After this exchange, guess which one of us got flamed? The guy who provided the correct information and then three days later had to correct the guy who waited three days and then contradicted him, or the guy who ignored all the correct information and arrogantly wrote something wrong? Yeah, I think I just figured out why Bush won this election – because to these people correcting wrong information and lies is being “intolerant and snotty”.

Well, sorry Blanche, Roger, Rhandi, Neville, and all the other good people on the Piper mailing list, I’m gone. And I’m blogging this as a reminder to myself not to go back.

National “Destroy Your Productivity Day”

Today is “Destroy Your Productivity Day” aka “Half Your Cow Orkers Are Unavailable Because They’re Entertaining Their Children Instead of Working Day”. I think it’s officially “Bring Your Son or Daughter To Work Day” in other quarters.

My Clearcase view is pooched. I can’t see any files below src/, even if I leave the view and come back into it, or doing a “ct setview -cs”. The last time I saw our Clearcase administrator, he was running around the building with his kid on some sort of scavenger hunt. I will probably have to create a new view in order to do any work, which is a pain.

At lunch, though, I got my own back. One of the older kids, a teenage boy, was eating with us and his dad. His dad said they’d seen some digital movie trailers this morning as part of the company activities. I said “So, are they going to show the secret digital print of the new Star Wars movie this afternoon”, and then quickly acted like I shouldn’t have said that in front of the kid. We don’t really have such a print, or if we do, nobody’s told me about it. (We do have a digital print of “The Village”, but only our testers are allowed to show it, we can’t show it to potential customers or even projector vendors.) But the seed is sown. Bwah hah ha.

I’ve said it before and I’ll say it again:

Spammers are the scum of the earth!

In the last 24 hours, there were 2541 attempts to deliver mail to xcski.com.

Of those, 1871 (73%) were rejected by the mail server because they came from known spam sites, or because they gave an invalid “HELO”, or various other spam symptoms.

56 messages were to non-existant addresses, either old addresses that were retired (I use temporary addresses when I’m dealing with merchants and retire them when I don’t need to talk to the merchant any more) or spammers with bad address lists (people have been spamming 5bptomblin for over a decade now).

4 messages were to deliberate bait addresses (addresses which I put on comment on the main page of my web site), which are redirected to a spam reporting system called Vipul’s Razor.

311 messages (12%) were caught by SpamAssassin or bogofilter.

Of the remaining 299 messages (12%), at least some of that was uncaught spam, but I don’t know how much because I’m not the only person who gets email at xcski.com.
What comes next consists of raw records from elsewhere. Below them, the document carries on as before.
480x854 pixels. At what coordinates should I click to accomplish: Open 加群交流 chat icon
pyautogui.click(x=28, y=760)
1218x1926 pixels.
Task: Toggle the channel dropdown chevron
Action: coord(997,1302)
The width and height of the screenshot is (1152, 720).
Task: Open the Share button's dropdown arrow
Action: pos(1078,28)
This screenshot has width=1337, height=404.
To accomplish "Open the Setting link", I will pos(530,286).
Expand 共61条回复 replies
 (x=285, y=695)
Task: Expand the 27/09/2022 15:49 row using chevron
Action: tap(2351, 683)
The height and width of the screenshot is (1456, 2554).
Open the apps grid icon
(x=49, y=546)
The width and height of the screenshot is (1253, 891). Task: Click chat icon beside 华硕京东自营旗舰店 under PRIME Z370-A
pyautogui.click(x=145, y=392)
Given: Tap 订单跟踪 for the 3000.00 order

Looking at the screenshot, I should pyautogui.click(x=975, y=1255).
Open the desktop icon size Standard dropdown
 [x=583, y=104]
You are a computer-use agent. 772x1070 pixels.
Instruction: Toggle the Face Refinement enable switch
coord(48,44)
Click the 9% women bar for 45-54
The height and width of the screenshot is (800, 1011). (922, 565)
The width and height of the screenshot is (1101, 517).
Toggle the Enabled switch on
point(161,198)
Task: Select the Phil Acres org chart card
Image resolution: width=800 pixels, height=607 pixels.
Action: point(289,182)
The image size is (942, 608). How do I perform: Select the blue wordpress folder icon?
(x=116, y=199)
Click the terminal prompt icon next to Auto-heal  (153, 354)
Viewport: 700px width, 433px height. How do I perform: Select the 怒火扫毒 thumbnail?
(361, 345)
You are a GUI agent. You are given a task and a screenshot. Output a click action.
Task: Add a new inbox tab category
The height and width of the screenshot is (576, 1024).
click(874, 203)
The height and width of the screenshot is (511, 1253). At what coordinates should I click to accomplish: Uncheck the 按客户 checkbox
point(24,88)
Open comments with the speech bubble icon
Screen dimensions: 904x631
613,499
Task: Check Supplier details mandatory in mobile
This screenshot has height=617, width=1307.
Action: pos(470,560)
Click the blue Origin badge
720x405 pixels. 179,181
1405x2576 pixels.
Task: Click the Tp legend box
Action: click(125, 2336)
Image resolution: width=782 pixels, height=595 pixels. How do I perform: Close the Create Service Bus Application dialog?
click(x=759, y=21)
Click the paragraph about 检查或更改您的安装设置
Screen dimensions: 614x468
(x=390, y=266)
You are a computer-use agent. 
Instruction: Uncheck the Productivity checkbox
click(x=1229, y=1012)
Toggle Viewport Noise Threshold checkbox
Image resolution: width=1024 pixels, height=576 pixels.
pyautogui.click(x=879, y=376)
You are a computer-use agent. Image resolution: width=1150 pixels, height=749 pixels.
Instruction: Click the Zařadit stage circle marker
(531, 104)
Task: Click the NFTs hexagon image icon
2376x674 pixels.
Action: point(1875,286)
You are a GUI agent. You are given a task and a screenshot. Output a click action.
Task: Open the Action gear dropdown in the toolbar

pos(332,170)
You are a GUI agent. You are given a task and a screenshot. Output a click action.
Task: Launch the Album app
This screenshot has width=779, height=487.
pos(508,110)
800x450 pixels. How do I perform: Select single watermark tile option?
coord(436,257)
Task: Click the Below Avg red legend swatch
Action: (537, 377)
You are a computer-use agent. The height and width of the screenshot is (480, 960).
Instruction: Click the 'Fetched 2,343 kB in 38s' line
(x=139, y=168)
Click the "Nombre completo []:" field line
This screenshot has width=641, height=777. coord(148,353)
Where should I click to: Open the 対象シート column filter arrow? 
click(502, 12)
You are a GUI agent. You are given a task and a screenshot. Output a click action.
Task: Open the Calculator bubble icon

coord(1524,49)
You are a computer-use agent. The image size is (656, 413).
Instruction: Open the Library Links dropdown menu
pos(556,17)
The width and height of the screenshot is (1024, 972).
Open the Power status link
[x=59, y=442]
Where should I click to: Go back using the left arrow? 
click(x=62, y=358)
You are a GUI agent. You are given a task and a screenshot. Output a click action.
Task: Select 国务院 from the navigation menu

I tune and train my spam filters, so yesterday only one piece of uncaught spam got through to me. But the others here do not train their spam filters the way I do, so they probably get more uncaught than that. But that means that at maximum, 12% of the email xcski.com gets is real, legitimate mail from people who have a reason, possibly a bad one, to send us email. I know for a fact that at least some of that email is from mailing lists that my step-daughters never bothered to unsubscribe from, but which they never read. So the real percentage of wanted email is lower, possibly much lower.

What spammers have done to the wonderful medium of email is criminal.